Ces visages et ces voix. Chaudes, prenantes, qui savent raconter, qui semblent avoir assimilé, le poids, l’importance, la beauté des mots et qui vivent avec comme on vit à coté d’un arbre, d’une prairie, sous un ciel d’orage. Leur langue est drue, cocasse, chaleureuse, émouvante et fait paraître d’autant plus sec, plus racorni, plus pauvre le vocabulaire des politiques (qu’on entend d’ailleurs trop peu). "Le discours politique est destiné à donner aux mensonges l’accent de la vérité, à rendre le meurtre respectable et à donner l’apparence de la solidarité à un simple courant d’air" écrivait Georges Orwell. On peut penser que quelqu’un de décent comme Giscard D’Estaing s’est fait battre en 1981 à cause de son incapacité à écouter, à comprendre cette langue et la réalité qu’elle traduisait.

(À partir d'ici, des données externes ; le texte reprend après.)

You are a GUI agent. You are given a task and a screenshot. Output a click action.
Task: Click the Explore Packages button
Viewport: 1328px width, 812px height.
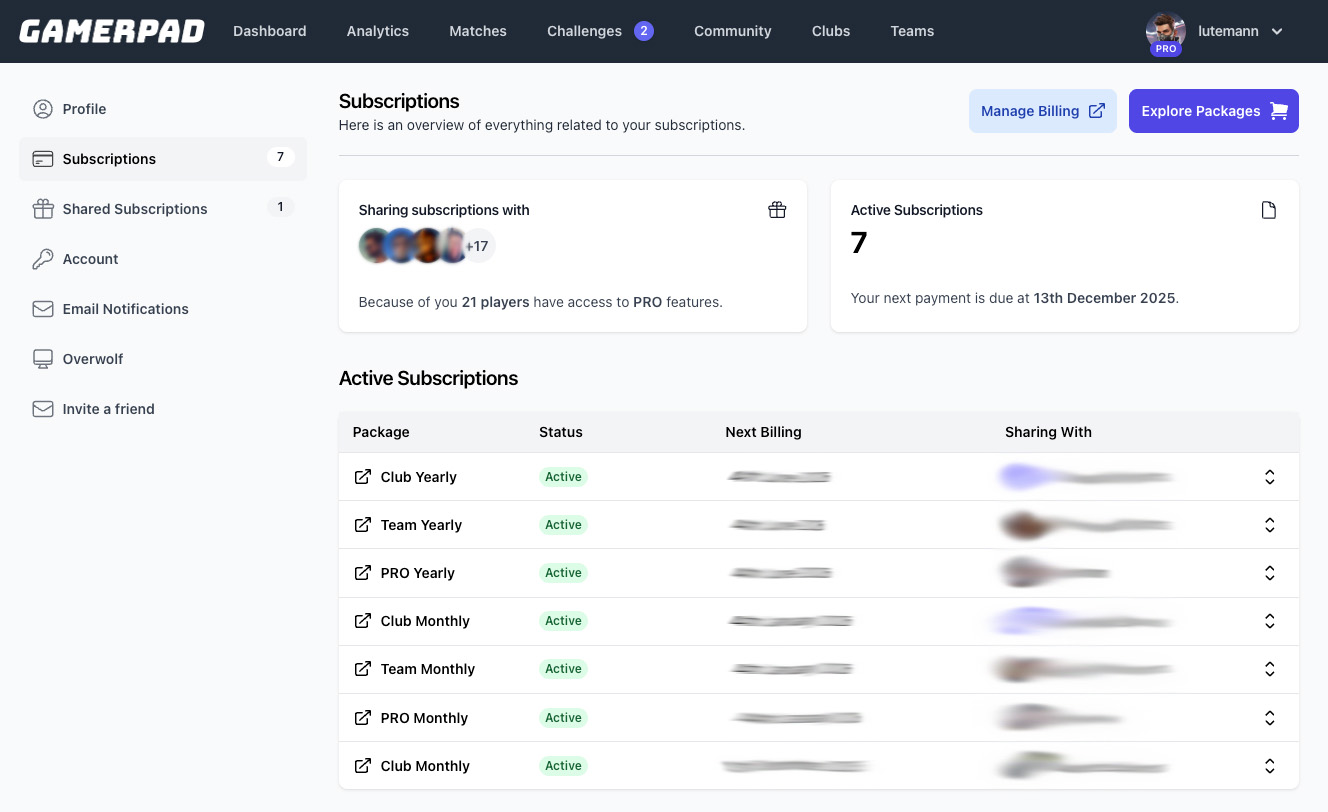click(x=1213, y=111)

C’est qu’on entend ici le langage des gens qui sont sur le terrain, de ceux qui mettent les mains dans le cambouis. La langue des poilus de la guerre de 14/18, si déchirante, si concrète, ceux des appelés de la guerre d’Algérie, ces paysans, ces ouvriers, que j’ai filmé avec Patrick Rotman dans la GUERRE SANS NOM. Une langue qui se méfie des slogans, qui n’a pas envie d’être embrigadée.
A de nombreuses reprises, je me suis dit que Christian Rouaud avait du avoir drôlement du mal à dire « Coupez », à arrêter sa caméra. On le sent si à l’écoute de tous ses personnages, si à l’aise avec eux et si respectueux de leurs émotions, de leurs peines, de leurs joies. J’étais embarqué, je pouvais rester trois, quatre heures de plus pour partager plus longuement leurs espoirs et leurs désillusions, leur ténacité et leur extrême malignité : cette manière de faire tourner en bourrique l’adversaire, de le surprendre, d’avoir un coup d’avance sur lui réjouira tous les amateurs de l’Oiseau Mimi, le Roadrunner dans ses combats incessants contre le Vil Coyote. Ah le récit sur les déboires des gardes mobiles avec les brebis sur le Champ de Mars…
Et c’est vrai aussi que cette chronique de solidarité épique peut enchanter les amoureux du western. Tous les ingrédients sont au rendez vous : ces extraordinaires paysages, ces escarpements, ces ciels qui dévorent l’horizon ( lequel n’est jamais au centre de l’image comme le réclamait John Ford à ses chefs operateurs), ces arbres magnifiques, ces maisons isolées dans lesquelles on se barricade et qu’on défend coute que coute. Ces éleveurs qu’on veut chasser de leurs terres comme ces fermiers expropriés par des compagnies de chemin de fer. Dont on clôture les terres comme dans l’HOMME QUI N’A PAS D’ÉTOILE. Ou qui luttent contre le « progrès », les autoroutes et les camions comme dans SEULS SONT LES INDOMPTÉS (comme par hasard écrit par un scénariste progressiste et de gauche : Dalton Trumbo)
Ils ne courent pas les rues les films qui réchauffent autant le cœur des pauvres hommes, qui regardent le passé, constatent qu’il n’est pas mort, loin de là. Qu’il n’est même pas encore passé.. « Qui comprend le nouveau en réchauffant l’ancien peut devenir un maître », disait Confucius."